Ever felt joy and sadness at the same time?
Ever wanted to scream and laugh together?
Ever hoped and gave up in the same moment?
Ever been angry and grateful for the same thing?
Ever want to sing and cry with the same breath of air?
Ever wished to be alone and surrounded at the same time?
Ever asked God for death and grace to live in one prayer?
Ever wanted to remain bitter and grant forgiveness towards one person?
Ever loved deeply and hated incessantly with the same heart?
Ever felt motivated and discouraged by the same thing?
Ever been attracted to and repelled by a single individual?
Ever want to leave and stay at the same time?
Ever been relieved and stressed in a single moment?
Ever met with failure and success over a single happening?


Just wondering if I am alone in these contradictions of life and feelings...

5 comments:

Kc said...

It seems to me that I contradict myself that way whenever there's a conflict between my head and heart (or thoughts and feelings perhaps). I seem to do and feel much better when both are in agreement.

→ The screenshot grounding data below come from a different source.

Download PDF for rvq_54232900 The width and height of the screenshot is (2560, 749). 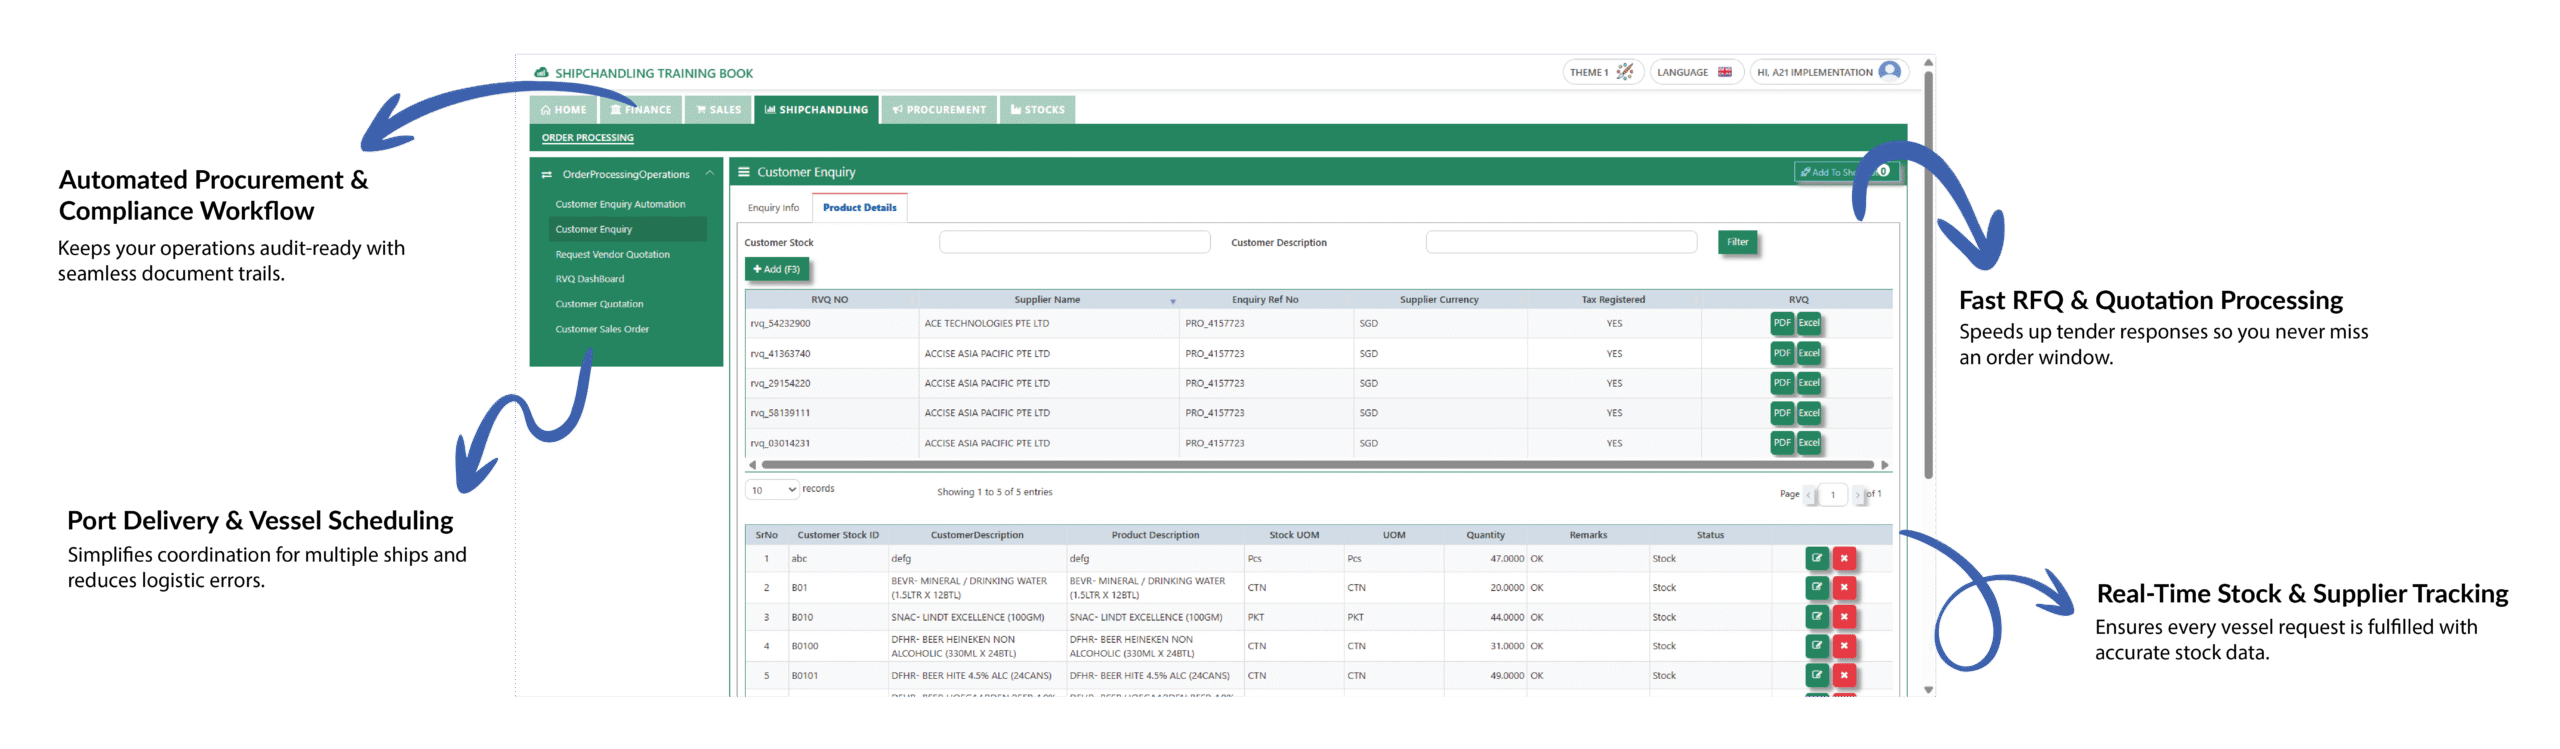pos(1781,323)
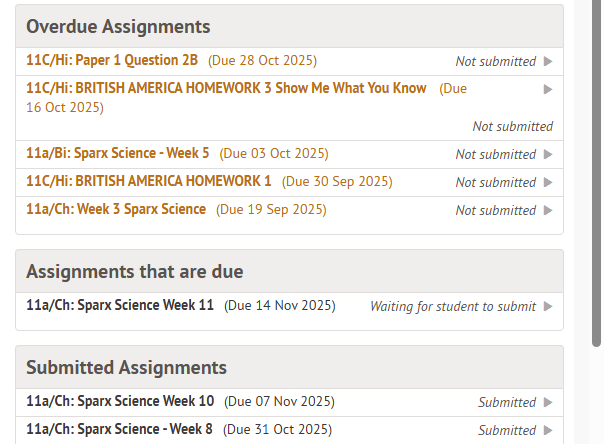Expand arrow beside Sparx Science - Week 5

click(x=548, y=155)
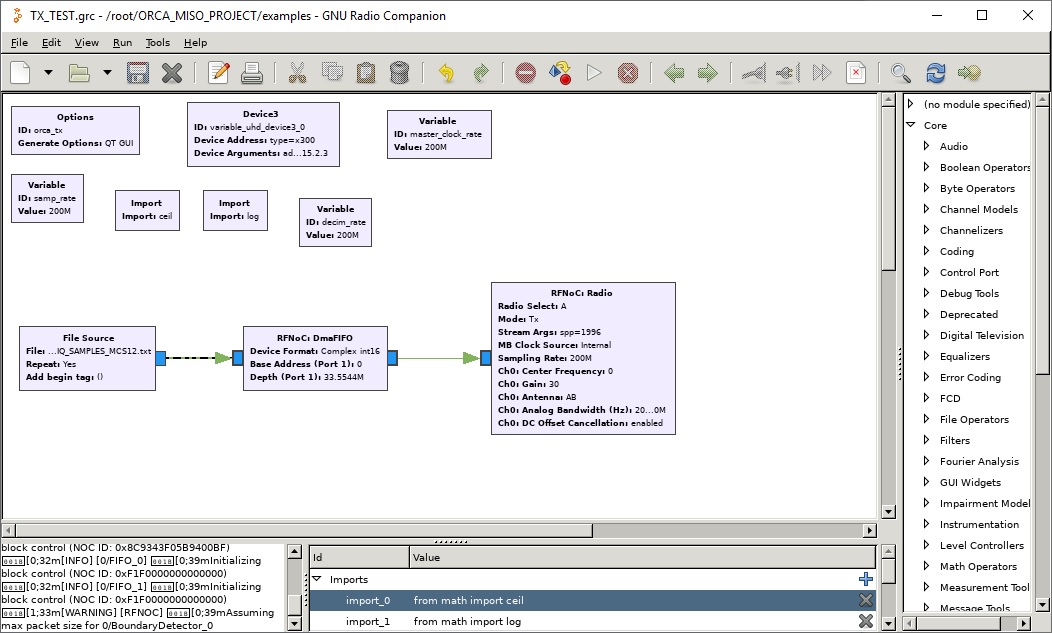Viewport: 1052px width, 633px height.
Task: Open the dropdown arrow beside New
Action: click(x=48, y=73)
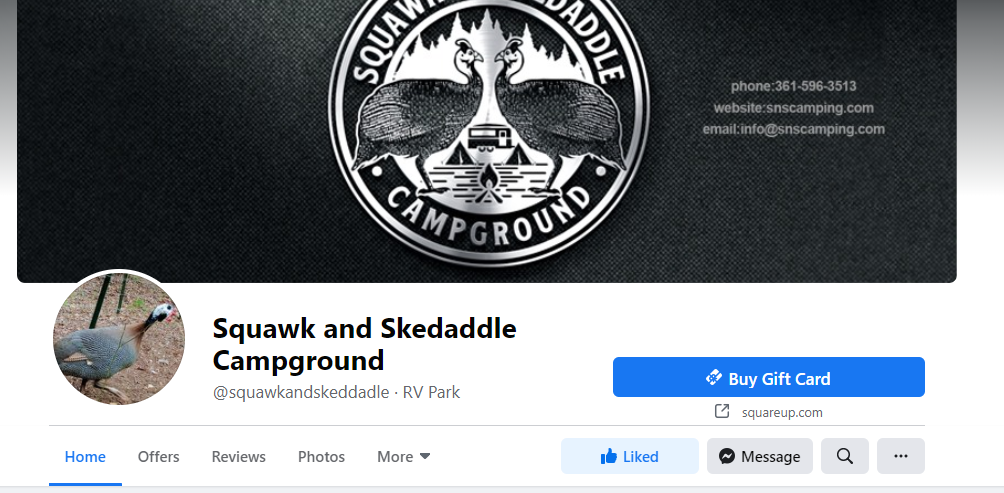Toggle the Liked button to unlike page
Viewport: 1004px width, 493px height.
point(629,457)
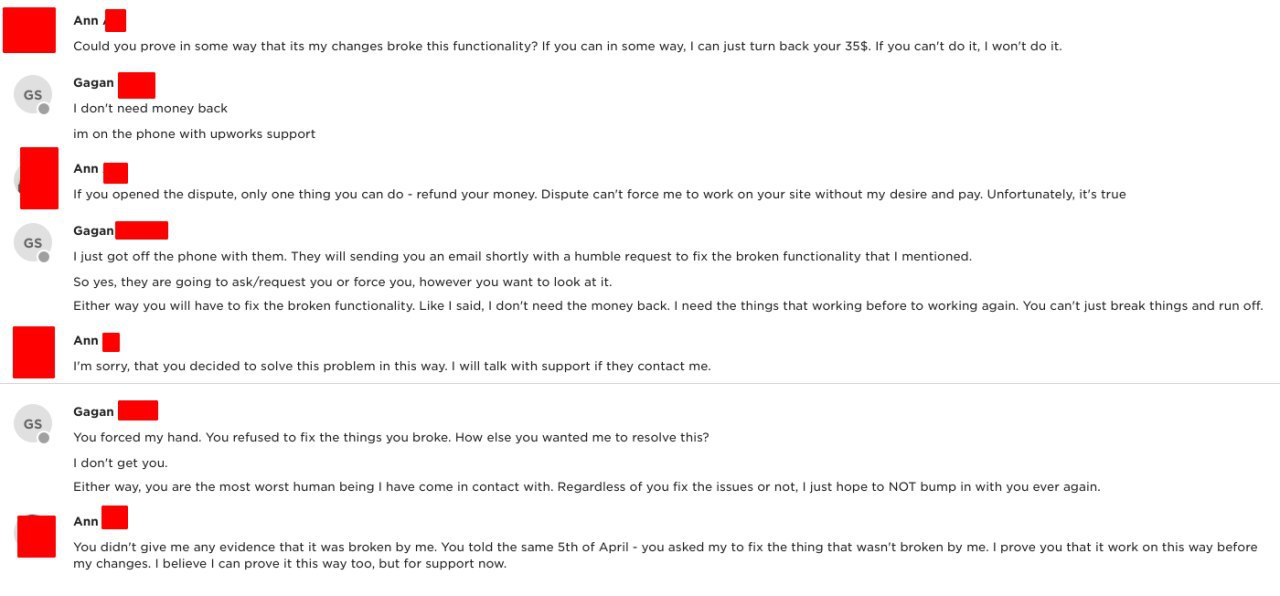This screenshot has width=1280, height=596.
Task: Open Ann's red avatar beside "You didn't give me any evidence"
Action: (x=36, y=537)
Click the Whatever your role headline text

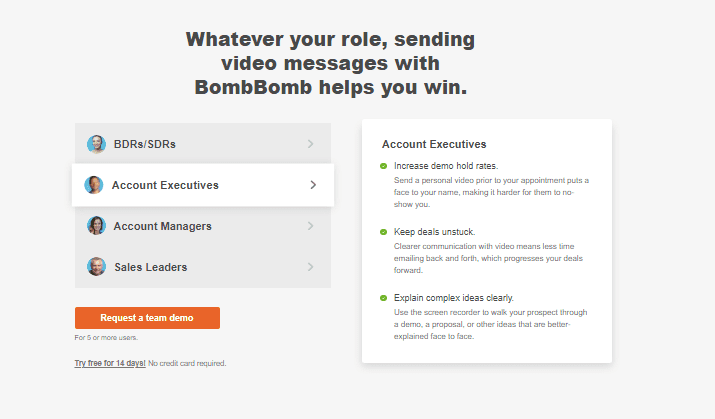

Praying for you mam. ;-)

Corry said...

Sounds familiar, Kristi:-)
I totally agree with Kc. I think that what is known (thoughts) and what is believed (feelings) are not in line. Once the belief (often a false belief) is questioned and altered, the contradictions are mostly gone.

I am grateful your prayers concerning the church service were answered. Thank you Lord.

Keeping you in our prayers.

God's Grace.

steve said...

Blog surfing...

I agree with you on this one! May God bless you tremendously!

Nunzia said...

yes... that's how i feel right now! Thankful but wounded. I've put up a new post if you care to stop by my blog again. Thanks for putting into words what so many of us have often felt and rarely been to express!

Bill said...

You are not alone...I think I have dealt with all of these even before I got out of bed this morning....lol.